* _Exercise prompt_
Report every line of the items that contains the word "Select".
-- start Exercise materials --
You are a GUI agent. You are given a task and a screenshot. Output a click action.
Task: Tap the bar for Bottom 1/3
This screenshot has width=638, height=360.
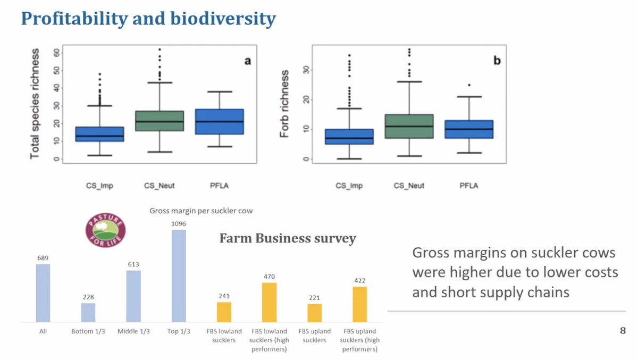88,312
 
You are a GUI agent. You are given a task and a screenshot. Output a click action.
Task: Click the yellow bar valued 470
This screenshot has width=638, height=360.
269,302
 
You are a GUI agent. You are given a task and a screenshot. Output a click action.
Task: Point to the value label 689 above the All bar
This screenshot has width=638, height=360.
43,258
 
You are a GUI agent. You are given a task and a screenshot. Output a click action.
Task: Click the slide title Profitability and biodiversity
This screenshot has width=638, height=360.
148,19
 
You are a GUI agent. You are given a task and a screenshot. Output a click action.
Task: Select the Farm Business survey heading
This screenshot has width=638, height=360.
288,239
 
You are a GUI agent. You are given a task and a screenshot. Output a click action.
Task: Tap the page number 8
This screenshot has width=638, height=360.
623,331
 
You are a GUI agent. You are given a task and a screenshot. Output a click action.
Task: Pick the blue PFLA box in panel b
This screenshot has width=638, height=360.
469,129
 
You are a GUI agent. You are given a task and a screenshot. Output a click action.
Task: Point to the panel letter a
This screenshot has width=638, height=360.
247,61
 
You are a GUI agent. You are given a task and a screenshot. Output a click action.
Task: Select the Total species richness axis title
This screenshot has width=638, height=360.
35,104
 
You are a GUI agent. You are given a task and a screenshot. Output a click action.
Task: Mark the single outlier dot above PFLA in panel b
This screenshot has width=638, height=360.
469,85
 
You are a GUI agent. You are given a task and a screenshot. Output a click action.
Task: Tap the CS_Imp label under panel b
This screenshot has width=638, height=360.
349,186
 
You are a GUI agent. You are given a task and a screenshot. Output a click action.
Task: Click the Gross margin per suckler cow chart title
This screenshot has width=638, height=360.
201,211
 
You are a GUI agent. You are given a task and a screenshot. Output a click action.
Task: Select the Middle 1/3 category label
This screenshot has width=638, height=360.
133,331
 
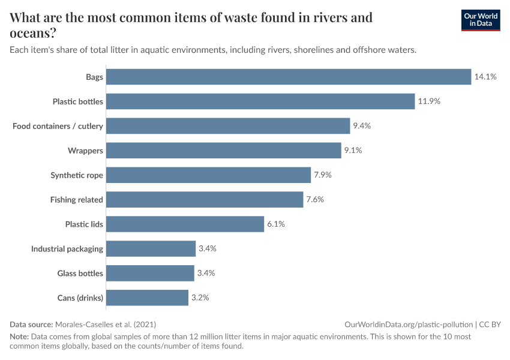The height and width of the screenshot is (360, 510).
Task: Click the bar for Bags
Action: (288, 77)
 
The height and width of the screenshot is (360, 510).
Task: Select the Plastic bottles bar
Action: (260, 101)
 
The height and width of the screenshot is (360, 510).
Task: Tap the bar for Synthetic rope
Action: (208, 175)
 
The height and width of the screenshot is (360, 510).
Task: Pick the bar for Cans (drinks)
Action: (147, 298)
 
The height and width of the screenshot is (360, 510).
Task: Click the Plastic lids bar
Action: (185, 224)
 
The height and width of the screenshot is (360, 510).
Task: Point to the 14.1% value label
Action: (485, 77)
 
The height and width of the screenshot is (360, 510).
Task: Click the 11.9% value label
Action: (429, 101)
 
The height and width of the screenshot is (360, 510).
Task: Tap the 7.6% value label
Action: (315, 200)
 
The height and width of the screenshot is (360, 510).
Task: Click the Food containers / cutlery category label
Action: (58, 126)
-- end Exercise materials --
-- start Exercise materials --
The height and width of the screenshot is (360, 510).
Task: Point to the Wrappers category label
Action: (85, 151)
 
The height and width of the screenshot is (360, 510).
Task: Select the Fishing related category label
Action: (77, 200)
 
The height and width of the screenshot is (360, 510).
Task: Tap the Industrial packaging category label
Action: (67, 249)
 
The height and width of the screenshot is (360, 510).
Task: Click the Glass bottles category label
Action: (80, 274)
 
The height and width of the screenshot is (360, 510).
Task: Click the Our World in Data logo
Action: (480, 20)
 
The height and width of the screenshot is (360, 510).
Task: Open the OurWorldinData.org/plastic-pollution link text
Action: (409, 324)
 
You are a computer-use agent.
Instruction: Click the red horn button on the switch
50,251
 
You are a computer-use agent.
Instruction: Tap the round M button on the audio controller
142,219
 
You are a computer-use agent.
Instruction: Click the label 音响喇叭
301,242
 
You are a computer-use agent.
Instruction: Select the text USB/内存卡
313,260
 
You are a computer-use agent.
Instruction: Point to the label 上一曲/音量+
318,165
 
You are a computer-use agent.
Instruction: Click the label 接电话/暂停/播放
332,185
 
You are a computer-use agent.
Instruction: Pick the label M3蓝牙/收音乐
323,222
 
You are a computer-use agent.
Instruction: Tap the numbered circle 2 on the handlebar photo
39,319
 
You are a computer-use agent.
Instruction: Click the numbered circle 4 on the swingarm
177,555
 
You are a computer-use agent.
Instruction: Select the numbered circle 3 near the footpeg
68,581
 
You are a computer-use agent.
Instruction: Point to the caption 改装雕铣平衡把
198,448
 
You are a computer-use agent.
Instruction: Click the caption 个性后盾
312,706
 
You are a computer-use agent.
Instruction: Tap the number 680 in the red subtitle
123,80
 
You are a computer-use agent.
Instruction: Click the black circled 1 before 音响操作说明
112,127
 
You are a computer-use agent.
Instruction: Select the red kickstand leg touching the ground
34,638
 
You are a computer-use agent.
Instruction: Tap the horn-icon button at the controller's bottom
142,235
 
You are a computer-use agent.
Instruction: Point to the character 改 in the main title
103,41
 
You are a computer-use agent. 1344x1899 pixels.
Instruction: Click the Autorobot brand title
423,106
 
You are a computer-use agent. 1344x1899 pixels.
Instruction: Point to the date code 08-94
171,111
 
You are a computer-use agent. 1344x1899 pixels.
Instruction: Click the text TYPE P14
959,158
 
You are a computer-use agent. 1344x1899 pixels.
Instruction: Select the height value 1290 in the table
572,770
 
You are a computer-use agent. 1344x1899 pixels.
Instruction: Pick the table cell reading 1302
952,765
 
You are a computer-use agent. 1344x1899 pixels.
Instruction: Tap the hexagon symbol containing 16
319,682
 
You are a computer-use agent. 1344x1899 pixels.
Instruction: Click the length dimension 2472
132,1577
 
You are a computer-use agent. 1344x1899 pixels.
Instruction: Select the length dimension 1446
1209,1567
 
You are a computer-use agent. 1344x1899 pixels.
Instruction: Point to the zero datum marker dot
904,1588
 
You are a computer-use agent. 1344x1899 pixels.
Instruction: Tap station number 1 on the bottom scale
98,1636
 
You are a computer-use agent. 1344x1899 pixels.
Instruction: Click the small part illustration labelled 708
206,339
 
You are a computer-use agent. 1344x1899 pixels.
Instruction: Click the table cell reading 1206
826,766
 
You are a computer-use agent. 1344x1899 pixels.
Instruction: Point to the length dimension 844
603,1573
-- end Exercise materials --
-- start Exercise materials --
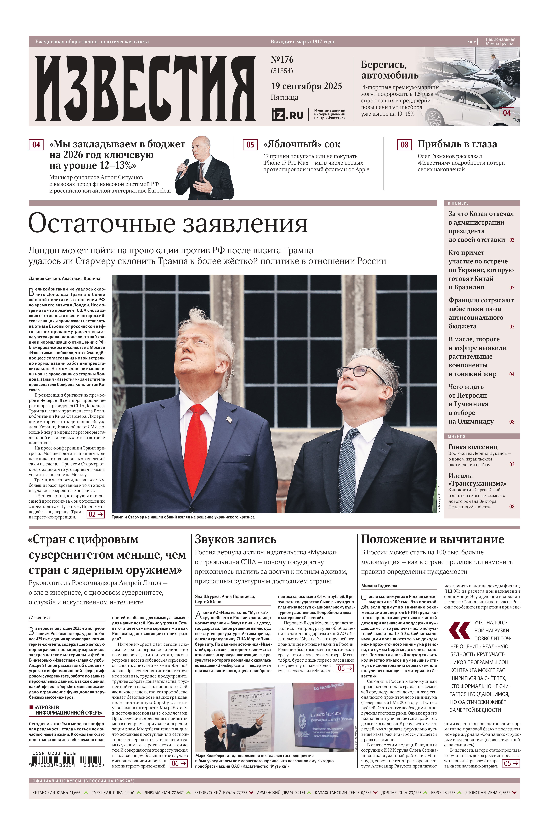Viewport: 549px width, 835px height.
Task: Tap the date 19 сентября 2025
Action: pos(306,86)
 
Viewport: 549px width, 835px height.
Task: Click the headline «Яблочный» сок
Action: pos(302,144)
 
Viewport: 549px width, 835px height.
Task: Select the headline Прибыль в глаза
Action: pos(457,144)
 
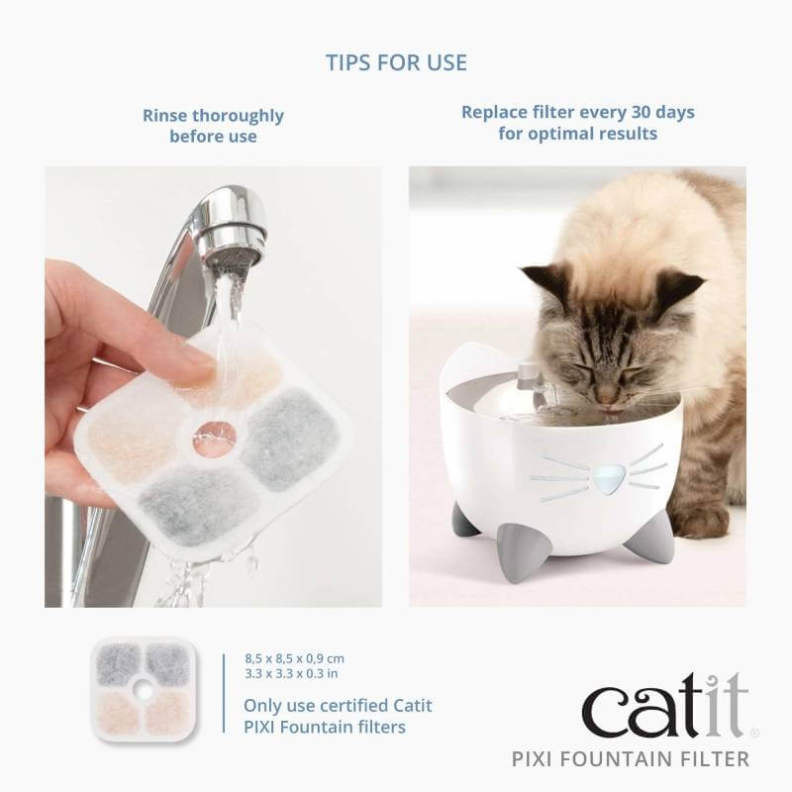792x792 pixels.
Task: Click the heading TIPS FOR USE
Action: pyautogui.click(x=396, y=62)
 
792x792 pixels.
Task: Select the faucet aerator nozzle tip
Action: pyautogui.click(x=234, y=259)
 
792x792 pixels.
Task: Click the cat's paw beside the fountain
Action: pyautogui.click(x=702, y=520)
-- end Exercise materials --
* _Answer to this problem_
Task: Select the Farm Business survey heading
Task: Select the Total species richness axis title
Task: Select the Middle 1/3 category label
Task: Select the Plastic bottles bar
Task: Select the Fishing related category label
Instruction: Select the text USB/内存卡
Instruction: Select the numbered circle 3 near the footpeg
Instruction: Select the red kickstand leg touching the ground
Instruction: Select the height value 1290 in the table
Instruction: Select the length dimension 1446
Task: Select the headline Прибыль в глаза
Task: Select the faucet aerator nozzle tip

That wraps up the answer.